Brian K. Vaughan écrit donc une histoire d'aventure très ancrée dans la réalité, dans le quotidien. Il a choisi l'année 1988 parce qu'il avait lui aussi 12 ans à cette époque. Il émaille son récit de références culturelles à cette époque : Christa McAuliffe, Les griffes de la nuit, la chaîne de magasin Radio Shack, l'émission de télévision Today , Show, les rondes de citoyens de type Neighborhood watch, quelques films comme Peggy Sue s'est mariée ou Star Trek IV, la présidence de Ronald Reagan, ou encore une référence au groupe de rap Public Enemy (par exemple It takes a nation of millions to hold us back sorti en 1988), le début de l'épidémie de SIDA. Outre ces références faciles à repérer même pour un européen, il y en a d'autres beaucoup plus pointues, engendrant une douce nostalgie pour des lecteurs américains.

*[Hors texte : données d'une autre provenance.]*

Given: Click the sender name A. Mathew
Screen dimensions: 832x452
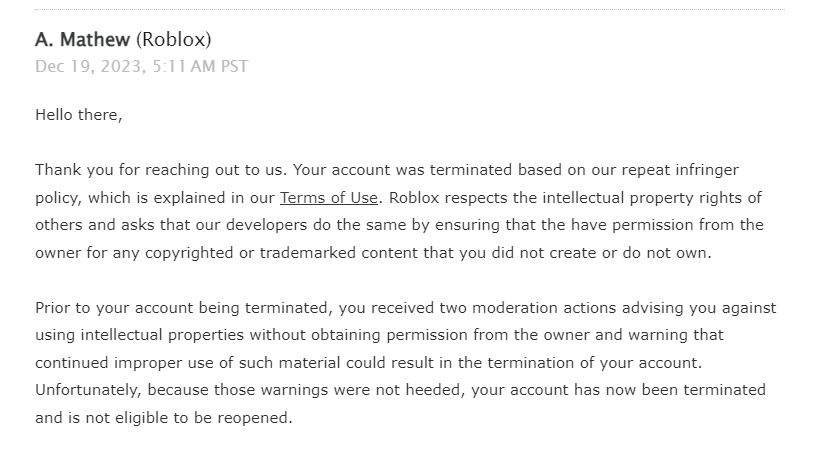Looking at the screenshot, I should (82, 40).
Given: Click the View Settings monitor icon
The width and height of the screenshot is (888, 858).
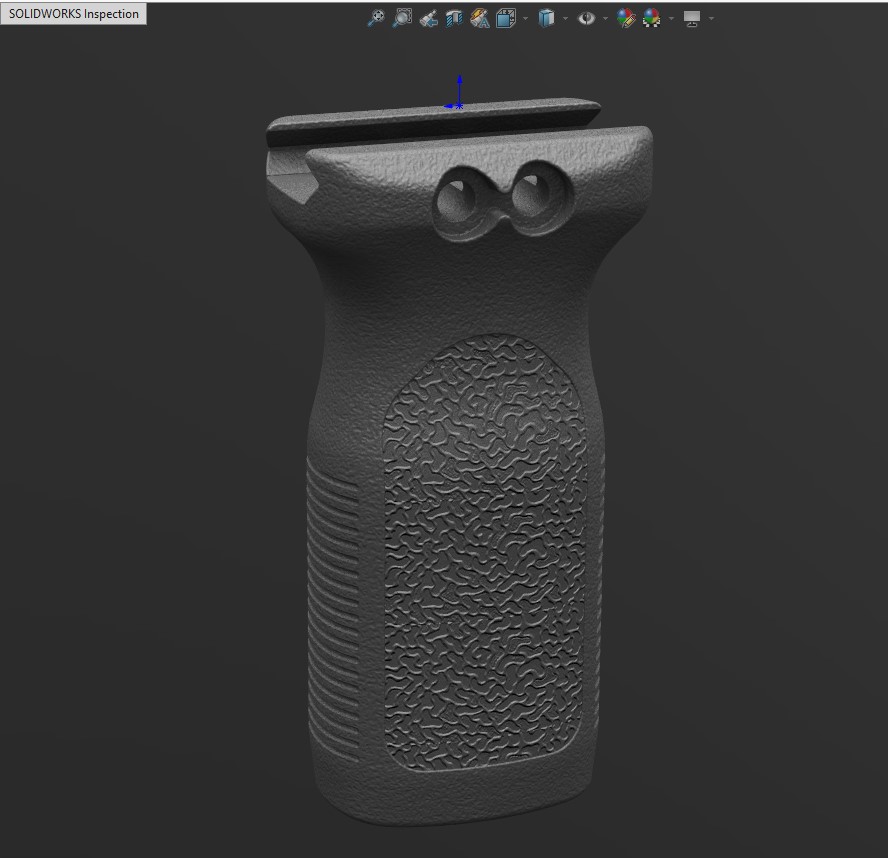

Plus de 95% des séquences mettent en scène les 4 jeunes filles, soit ensemble, soit une ou deux. Le scénariste a donc conçu sa narration en la centrant sur elles. Le lecteur adulte apprécie leur courage, leurs réparties bien senties, mais il a du mal à croire à ces donzelles si courageuses, pleines de ressources et apparaissant comme les principaux êtres humains de la ville. Mis à part la mère de Mac, les autres adultes sont aux abonnés absents les rares garçons brillent par leur manque de jugeote et leur manque de morale. Le lecteur adulte éprouve de réelles difficultés à croire dans ces 4 héroïnes à la personnalité peu épaisse, aux capacités providentielles (il y en a une qui est capable de conduire une voiture et trouver son chemin pour emmener une copine blessée à l'hôpital, de nuit qui plus est). Vaughan donne l'impression d'écrire spécifiquement pour un lectorat de lectrices de 12 ans, finissant par donner un aspect de produit fabriqué sur mesure. À l'issue de ces 5 épisodes, le lecteur n'a aucune idée de la durée de la série, c'est-à-dire du nombre d'épisodes prévus par Vaughan.

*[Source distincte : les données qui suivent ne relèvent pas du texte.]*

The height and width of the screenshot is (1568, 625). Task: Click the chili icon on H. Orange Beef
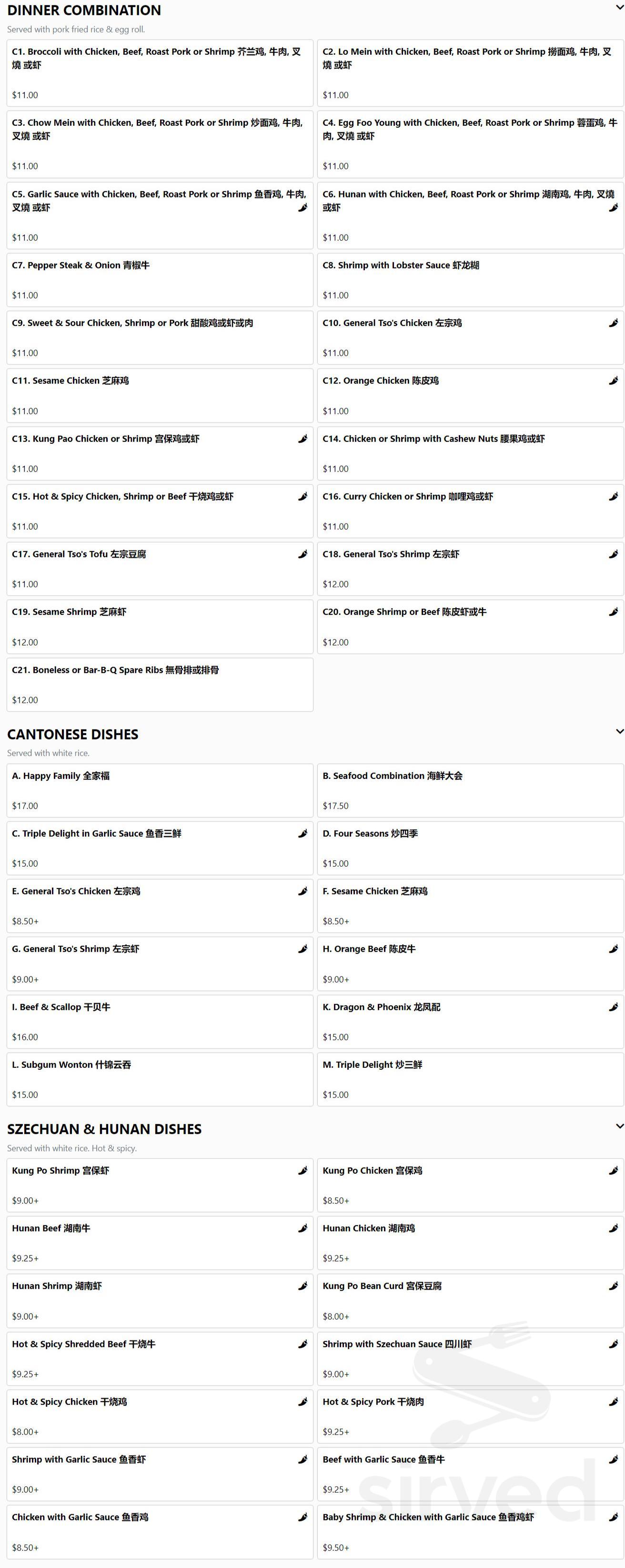[x=614, y=948]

Dans ce tome, le lecteur a assisté à l'apparition d'un élément de science-fiction (une machine spatiale, des individus semblant provenir d'une autre époque, et d'étranges volatiles). Ces demoiselles passent d'une situation dangereuse à une autre, découvrant à chaque fois une nouvelle pièce du puzzle et y subissant parfois des blessures, sans que le lecteur adulte n'éprouve d'empathie pour leur situation, ou ne s'inquiète pour leur devenir. Au bout de ce premier tome, l'intrigue a du mal à décoller, et les concepts servis par le scénariste n'ont rien d'intriguant. Les 2 meilleures scènes concernent l'usage d'un revolver avec tous les risques associés, et une remarque sur les risques du voyage dans le temps en prenant en compte que la Terre se déplace dans l'espace. L'intérêt du lecteur se réveille un moment en voyant la mention d'un personnage appelé Editrix (peut-être le début d'un méta-commentaire), mais son niveau d'attention retombe aussitôt.

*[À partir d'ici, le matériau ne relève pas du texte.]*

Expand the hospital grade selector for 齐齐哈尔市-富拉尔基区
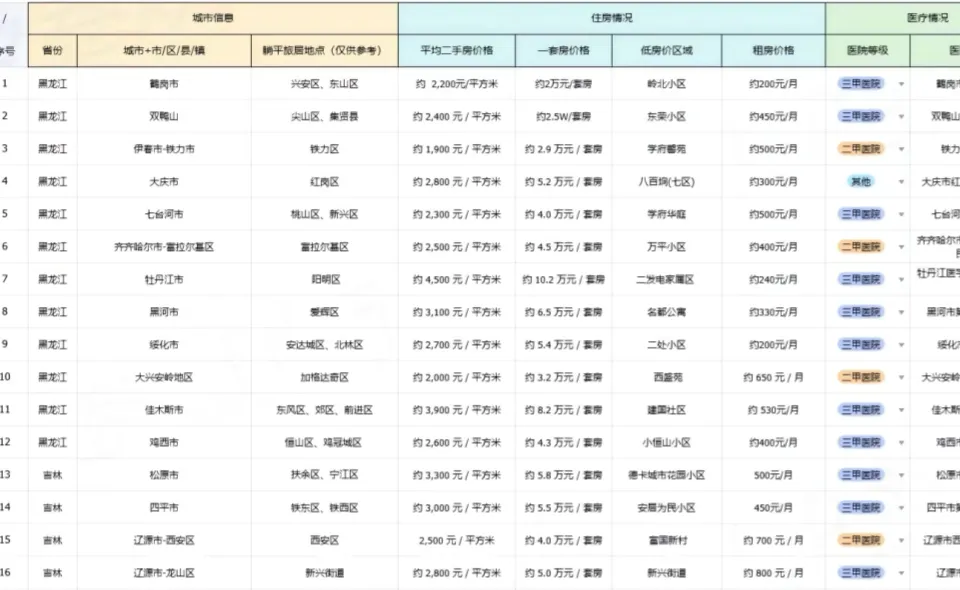This screenshot has height=590, width=960. tap(902, 246)
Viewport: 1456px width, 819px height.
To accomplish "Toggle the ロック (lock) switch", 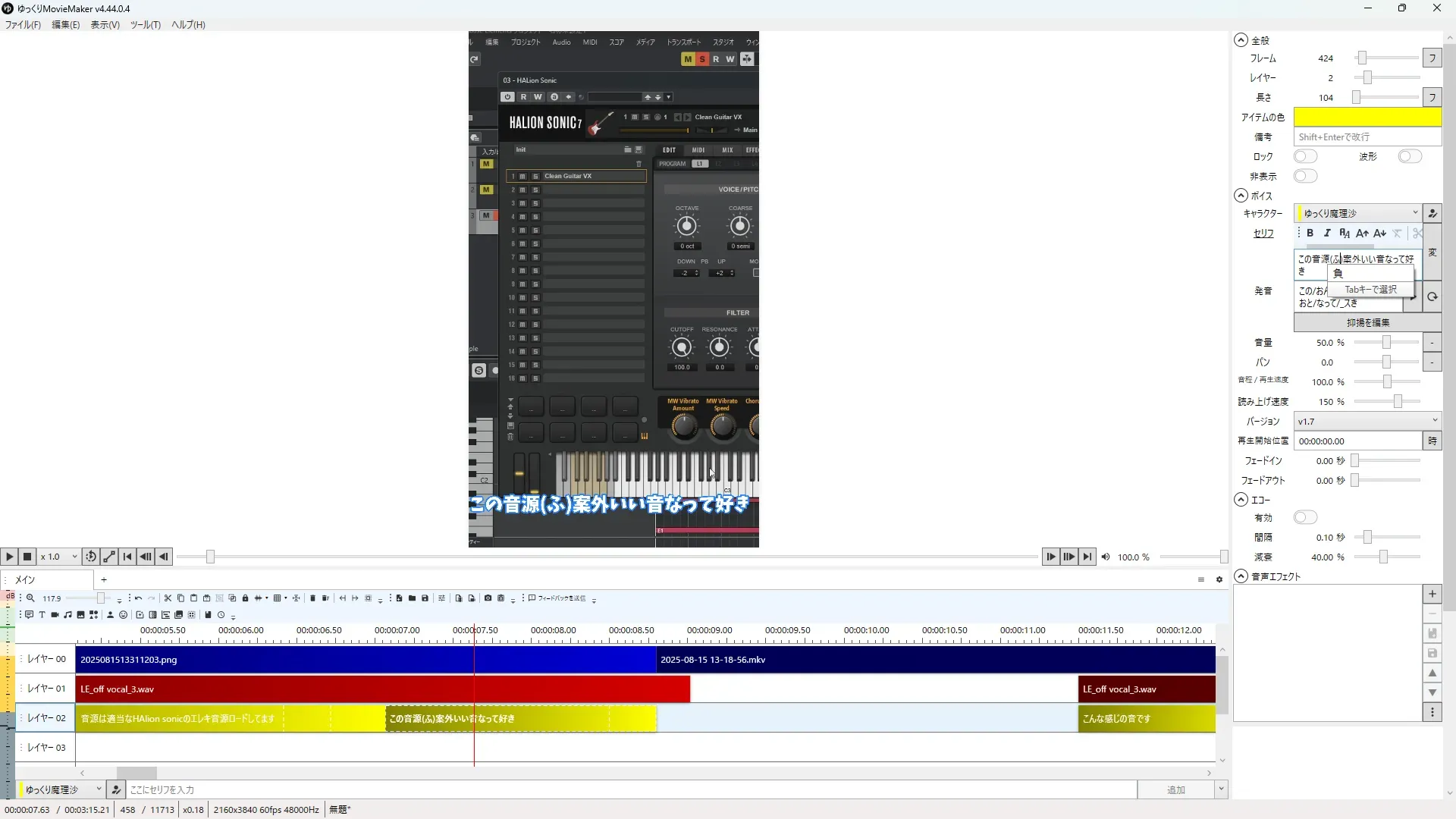I will click(1305, 157).
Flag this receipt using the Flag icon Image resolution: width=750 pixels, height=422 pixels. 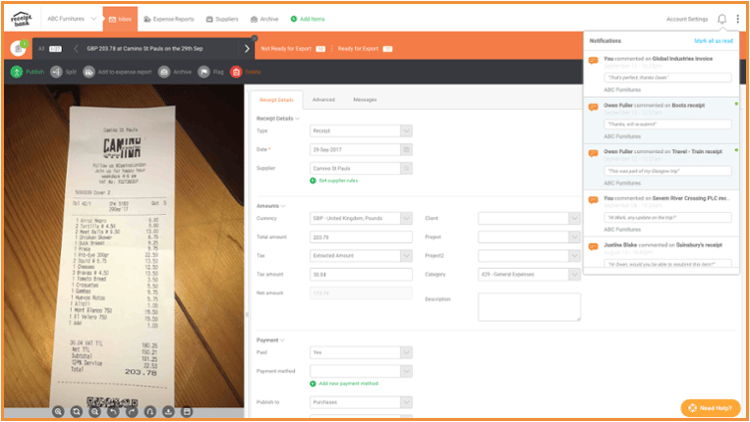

Dès l'image de couverture, Cliff Chiang prouve qu'il sait donner du caractère à ces 4 jeunes filles, et qu'il n'en fait pas des adolescentes déjà formées, avec des courbes exagérées. Il les dote de tenues vestimentaires distinctes et réalistes. Les déguisements des 3 garçons attestent qu'ils ont été réalisés avec les moyens du bord. La mère de Mac porte également des vêtements ordinaires et pratiques : une paire de jeans, une chemise portée sur un teeshirt. Les rues de cette petite ville dortoir se conforment à l'urbanisme attendu. L'aménagement intérieur des pièces est fonctionnel, avec des meubles bon marché, pour un intérieur impeccable dans la maison d'Erin, et un désordre négligé dans la maison de Mac. La séquence dans les bois en bordure de ville (cinquième épisode) montre que l'artiste ne s'intéresse pas vraiment à l'essence des arbres, ni à leur implantation, mais l'impression globale est satisfaisante.
Le lecteur est décontenancé par la séquence onirique en ouverture, mais l'artiste réussit à combiner des éléments normaux, avec d'autres plus fantaisistes pour donner une impression satisfaisante de rêve. Le réveil et les préparatifs très matinaux d'Erin Tieng donne lieu à une séquence muette de 5 pages, très faciles à lire, avec un niveau de détails impressionnants, tel que l'aménagement de la chambre qu'elle partage avec sa petite sœur ou le fouillis dans le tiroir où elle cherche son stock d'élastiques pour mettre autour des journaux. Dans l'épisode 4, Chiang réalise 4 pages en format paysage, sur la base d'une grille de 3 cases par 3, à nouveau silencieuse, pour transcrire les souvenirs de Tiffany, à nouveau pour un collage très évocateur et très réussi. Il reproduit avec conviction les traits de Ronald Reagan, immédiatement reconnaissable.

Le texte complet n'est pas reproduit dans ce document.